"Flood Protection" & How it Can Help You
In simple terms, 'flood protection' is the action(s) you take to protect yourself, your family, and your property from an excess of water on land that is normally dry. You can decrease these threats, by knowing where flooding occurs in Ozaukee County and what actions to take if you are in a flood prone area.
The creeks and rivers that helped form the picturesque landscape in Ozaukee County are an integral part of the natural beauty of the area. They are also subject to periodic flooding. View photos from the Cedar Creek flooding and the Milwaukee River flooding in Saukville.
History of Area Flooding
The first Europeans to view the western shore of Lake Michigan were the French traders, LaSalle and Joliet, in 1670 and 1680. They encountered the Menomonee, Potawatomi, Sac, and Fox Indian tribes of the Algonquin nation living in the area.

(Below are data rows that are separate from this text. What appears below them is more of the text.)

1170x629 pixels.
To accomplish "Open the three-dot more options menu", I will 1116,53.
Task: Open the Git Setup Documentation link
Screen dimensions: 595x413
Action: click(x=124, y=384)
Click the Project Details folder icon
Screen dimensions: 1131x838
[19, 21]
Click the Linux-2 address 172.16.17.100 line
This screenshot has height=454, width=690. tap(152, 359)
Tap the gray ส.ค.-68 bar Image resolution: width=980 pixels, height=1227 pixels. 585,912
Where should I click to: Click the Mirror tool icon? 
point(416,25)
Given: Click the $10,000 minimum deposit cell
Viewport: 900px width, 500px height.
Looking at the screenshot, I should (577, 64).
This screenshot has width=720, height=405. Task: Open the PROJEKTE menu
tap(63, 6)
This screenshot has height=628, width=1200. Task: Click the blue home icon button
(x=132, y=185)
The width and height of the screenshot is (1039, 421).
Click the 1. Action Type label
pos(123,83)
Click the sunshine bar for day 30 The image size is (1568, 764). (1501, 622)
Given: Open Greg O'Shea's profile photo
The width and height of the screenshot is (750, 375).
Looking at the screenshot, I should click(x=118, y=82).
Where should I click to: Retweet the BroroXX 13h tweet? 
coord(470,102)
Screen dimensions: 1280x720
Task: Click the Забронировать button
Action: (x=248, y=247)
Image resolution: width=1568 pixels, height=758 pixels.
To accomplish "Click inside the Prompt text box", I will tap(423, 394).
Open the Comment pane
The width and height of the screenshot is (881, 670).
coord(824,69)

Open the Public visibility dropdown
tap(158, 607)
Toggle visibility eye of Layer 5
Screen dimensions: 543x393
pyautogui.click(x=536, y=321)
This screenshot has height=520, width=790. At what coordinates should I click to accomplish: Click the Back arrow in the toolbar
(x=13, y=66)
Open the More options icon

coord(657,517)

Both Indians and early European settlers both recognized that the county's creeks and rivers were the most effective means for traveling through the heavily forested wilderness. The periodic overflowing of local creeks and rivers not only influenced the location of villages but also the placement of the first farms and industries in the county.
As the area's population grew, permanent settlements were established along the county's waterways. Settlements along the Milwaukee River (Thiensville, Fredonia, Saukville, and Grafton); Cedar Creek (Cedarburg); and Sauk Creek ( Port Washington ) could not be relocated when water levels rose. Consequently, the natural periodic overflowing of local creeks and rivers began to be more than an occasional inconvenience, flooding began to threaten the new homes, roads, businesses and lives.
Protection from Floods
Protecting homes, businesses and transportation networks from the devastating effects of floods is one of the many jobs performed by the Ozaukee County PRLM Department. Through the years as the county's population and economy have grown the county has worked hard to provide individuals and communities with land use plans that should decrease future flooding concerns. It is a continuous and evolving process.